Zack Snyder’s Justice League is Warner Bros’ first attempt at a superhero team up movie based on the DC Comics characters. This League, and Superheroes in general, has come a long way since its first appearance in DC Comics’ Brave and the Bold (1960).
This is supposed to be the biggest movie based on DC Comics’ characters.
Justice League is a movie about its heroes. From the beginning, we are introduced to a world without Superman. From Lois Lane to Bruce Wayne, all feel the loss of Superman in a major way. It seems that the world is without hope – the symbol of the Last Son of Krypton. The opening few minutes of the movie is well shot with classic slow motion sequences and low light scenes, a style which is now synonymous with Zack Snyder. Leonard Cohen’s Everybody Knows, performed by Sigrid, plays in the background.
As the plot thickens, we are introduced to the threat of the otherworldly Parademons, and their general – Steppenwolf. Batman and Wonder Woman feel the necessity of gathering the other ‘metahumans’ as teased in the movie Batman V Superman. From here onwards, we meet The Flash, Cyborg and the Aquaman.

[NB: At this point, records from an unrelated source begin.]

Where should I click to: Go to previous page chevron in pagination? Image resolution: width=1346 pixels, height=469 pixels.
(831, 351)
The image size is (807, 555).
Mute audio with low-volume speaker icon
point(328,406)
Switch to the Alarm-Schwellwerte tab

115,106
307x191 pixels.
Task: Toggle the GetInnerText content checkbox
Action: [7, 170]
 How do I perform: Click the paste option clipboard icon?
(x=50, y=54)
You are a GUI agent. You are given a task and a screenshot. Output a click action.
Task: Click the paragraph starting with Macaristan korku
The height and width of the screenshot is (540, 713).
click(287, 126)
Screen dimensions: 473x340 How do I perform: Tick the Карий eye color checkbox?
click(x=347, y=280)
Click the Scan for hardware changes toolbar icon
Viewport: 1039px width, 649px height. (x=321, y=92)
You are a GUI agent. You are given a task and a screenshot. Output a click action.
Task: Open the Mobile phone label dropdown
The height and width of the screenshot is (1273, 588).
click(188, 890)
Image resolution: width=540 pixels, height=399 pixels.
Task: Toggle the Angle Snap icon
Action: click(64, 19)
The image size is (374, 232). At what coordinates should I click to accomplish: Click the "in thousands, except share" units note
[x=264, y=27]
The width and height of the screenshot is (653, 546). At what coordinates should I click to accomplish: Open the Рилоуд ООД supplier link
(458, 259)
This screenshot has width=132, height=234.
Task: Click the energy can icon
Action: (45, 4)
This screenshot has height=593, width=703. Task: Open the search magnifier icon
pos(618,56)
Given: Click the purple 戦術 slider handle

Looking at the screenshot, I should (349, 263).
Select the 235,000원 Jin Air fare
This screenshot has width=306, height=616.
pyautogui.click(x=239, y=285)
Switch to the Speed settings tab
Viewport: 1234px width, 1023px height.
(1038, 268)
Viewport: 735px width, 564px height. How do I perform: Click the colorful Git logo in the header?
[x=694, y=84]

Ezra Miller as the Flash, is the comic relief of the movie. With complaints about the DCEU being all dark and grim, Flash provides some hilarious gags but a few times, the jokes felt plain and force-fed. Jason Momoa as the Aquaman, is a tough cookie. He makes sure that the League understands that he is special and is not to be meddled with. Ray Fisher’s Cyborg provides the emotional bond in the league as well as the tech support. Gal Gadot as Wonder Woman leads the team, and continues her hit run from the solo movie.
Some of the action sequences are brilliant with Steppenwolf squaring against the Amazons, being a notable one. The soundtracks are good but not as brilliant as the modern master Hans Zimmer. Composer Danny Elfman manages to bring his classic Batman theme as well as John William’s Superman tracks to beautiful effect. But one stills laments over the lack of a perfect theme score for the League as a whole.
Now coming to Superman, there is not much to tell about him without spoiling. Comic book readers may be disappointed at the manner of his return, but Henry Cavill does a brilliant job in his short time. This movie shows the full might of Superman, after taking some heavy blows from Batman and Doomsday in BvS. One seriously underdeveloped character in this movie is the villainous Steppenwolf. His intentions or actions aren’t explained properly, and his only claim to fame is namedropping his nephew – the tyrant ruler of Apokolips.
Now let’s come to the faults. Justice League is a let down on many fronts but one glaring flaw is the editing. The movie credits 3 person – David Brenner, Richard Pearson and Martin Walsh – for editing the movie, which feels disjointed and rushed. Multiple scenes from the trailers were absent. This is the third time, this has happened to this franchise after Batman v Superman and the disastrous Suicide Squad. Jos Whedon’s reshoots were apparent in a movie which provided unnecessary comic relief in tense moments instead of character development. Though the screenplay was tight, the dialogue seemed pedestrian. Overall, I felt the movie can be summed in one word – Rushed.
As this movie looked to undo the errors created in the first few movies, the studio chose an expendable villain to mount a weak challenge against our heroes. This movie is thus a collection of what it could have been rather than what it is.